In jedem Fall fehlt es deshalb an der Klärungsbedürftigkeit der aufgeworfenen Rechtsfrage und damit auch an der grundsätzlichen Bedeutung, weil die im vorliegenden Fall einschlägigen Rechtsvorschriften zum 31.03.2011 außer Kraft getreten sind und sich nunmehr eindeutig aus dem Gesetz ergibt, wie zu verfahren ist, wenn die leistungsberechtigte Person innerhalb eines Monats die Altersgrenze des § 41 Abs. 2 SGB XII erreicht und bis zum Erreichen der Altersgrenze Leistungen nach dem SGB II bezogen hat. Dass noch eine Vielzahl vergleichbarer Fälle zu dem bis zum 31.03.2011 geltenden Recht zur Entscheidung anstehen, ist nicht ersichtlich.

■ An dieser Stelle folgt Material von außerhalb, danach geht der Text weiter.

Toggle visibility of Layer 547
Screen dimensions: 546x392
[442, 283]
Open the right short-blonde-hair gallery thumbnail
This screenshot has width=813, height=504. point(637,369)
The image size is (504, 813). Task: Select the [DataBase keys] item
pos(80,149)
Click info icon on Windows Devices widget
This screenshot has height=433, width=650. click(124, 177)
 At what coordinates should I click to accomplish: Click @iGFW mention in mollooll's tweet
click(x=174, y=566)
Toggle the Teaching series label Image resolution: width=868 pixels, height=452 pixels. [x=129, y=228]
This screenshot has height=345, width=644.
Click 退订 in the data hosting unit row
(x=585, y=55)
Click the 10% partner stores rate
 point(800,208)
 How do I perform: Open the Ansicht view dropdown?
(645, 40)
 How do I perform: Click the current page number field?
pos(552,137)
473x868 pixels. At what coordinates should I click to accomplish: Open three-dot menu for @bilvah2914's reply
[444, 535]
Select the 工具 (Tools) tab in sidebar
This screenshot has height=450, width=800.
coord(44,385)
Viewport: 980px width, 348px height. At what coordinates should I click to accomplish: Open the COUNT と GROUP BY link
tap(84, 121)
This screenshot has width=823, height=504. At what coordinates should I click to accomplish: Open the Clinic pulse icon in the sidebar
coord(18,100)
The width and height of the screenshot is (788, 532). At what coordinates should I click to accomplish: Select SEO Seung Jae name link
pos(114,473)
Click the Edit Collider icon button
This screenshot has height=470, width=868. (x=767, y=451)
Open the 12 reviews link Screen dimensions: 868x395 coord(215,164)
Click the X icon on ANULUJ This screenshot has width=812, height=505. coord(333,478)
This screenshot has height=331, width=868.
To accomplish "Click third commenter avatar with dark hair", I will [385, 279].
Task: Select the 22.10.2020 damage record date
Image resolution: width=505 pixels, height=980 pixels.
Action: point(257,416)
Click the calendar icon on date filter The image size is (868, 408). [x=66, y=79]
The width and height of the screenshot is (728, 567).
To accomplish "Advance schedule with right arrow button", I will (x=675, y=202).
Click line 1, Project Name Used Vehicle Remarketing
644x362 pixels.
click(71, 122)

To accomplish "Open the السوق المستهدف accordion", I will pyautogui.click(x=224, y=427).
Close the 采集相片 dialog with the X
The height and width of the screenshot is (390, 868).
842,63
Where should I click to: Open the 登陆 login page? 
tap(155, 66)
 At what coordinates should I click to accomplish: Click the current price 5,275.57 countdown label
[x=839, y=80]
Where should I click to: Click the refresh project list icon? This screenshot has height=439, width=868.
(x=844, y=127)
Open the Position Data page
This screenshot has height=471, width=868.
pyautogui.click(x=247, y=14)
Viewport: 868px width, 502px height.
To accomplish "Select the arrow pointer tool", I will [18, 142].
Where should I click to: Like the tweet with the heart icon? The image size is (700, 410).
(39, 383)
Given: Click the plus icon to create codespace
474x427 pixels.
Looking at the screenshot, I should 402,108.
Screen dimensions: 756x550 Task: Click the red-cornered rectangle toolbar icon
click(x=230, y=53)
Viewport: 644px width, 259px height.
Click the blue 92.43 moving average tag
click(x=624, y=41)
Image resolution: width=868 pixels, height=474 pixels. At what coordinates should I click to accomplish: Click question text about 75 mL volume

Nach § 7 Abs. 1 Satz 1 Nr. 1 i.V.m. § 7a SGB II in der ab dem 01.04.2011 geltenden Fassung (Art. 2 Ziffer 11 i.V.m. Art. 14 Abs. 3 des Gesetzes zur Ermittlung von Regelbedarfen und zur Änderung des Zweiten und Zwölften Buches Sozialgesetzbuch vom 24.03.2011, BGBl I 453) besteht nunmehr Anspruch auf Leistungen nach dem SGB II bis zum Ablauf des Monats, in dem das 65. Lebensjahr bzw. das stufenweise heraufgesetzte Lebensalter vollendet wird. Leistungen nach dem Vierten Buch des SGB XII werden ab dem 01.04.2011 frühestens ab dem Folgemonat geleistet. Dies ergibt sich aus dem ebenfalls zum 01.04.2011 in Kraft getretenen § 44 Abs. 1 Satz 3 SGB XII (Art. 3 Ziffer 25 i.V.m. Art. 14 Abs. 3 des Gesetzes zur Ermittlung von Regelbedarfen und zur Änderung des Zweiten und Zwölften Buches Sozialgesetzbuch vom 24.03.2011, BGBl I 453). Danach beginnt bei einer Erstbewilligung nach dem Bezug von Arbeitslosengeld II oder Sozialgeld nach dem SGB II, der mit Erreichen der Altersgrenze nach § 7a SGB II endet, der Bewilligungszeitraum mit dem Ersten des Monats, der auf den sich nach § 7a SGB II ergebenden Monat folgt. Nach dem nunmehr geltenden Recht stellt sich deshalb die Frage, ob und in welcher Weise Leistungen nach dem SGB II, die für den Monat, in dem die Altersgrenze erreicht wird, bewilligt und gezahlt wurden, leistungsmindernd bei den Grundsicherungsleistungen nach dem Vierten Kapitel des SGB XII zu berücksichtigen sind (vgl. hierzu gerade auch BT-Drucks 17/3404 S. 128), nicht mehr. Ausgehend von dem neuen Recht besteht für und in dem Monat, in dem die Altersgrenze erreicht wird, kein Anspruch auf Leistungen nach dem Vierten Kapitel des SGB XII.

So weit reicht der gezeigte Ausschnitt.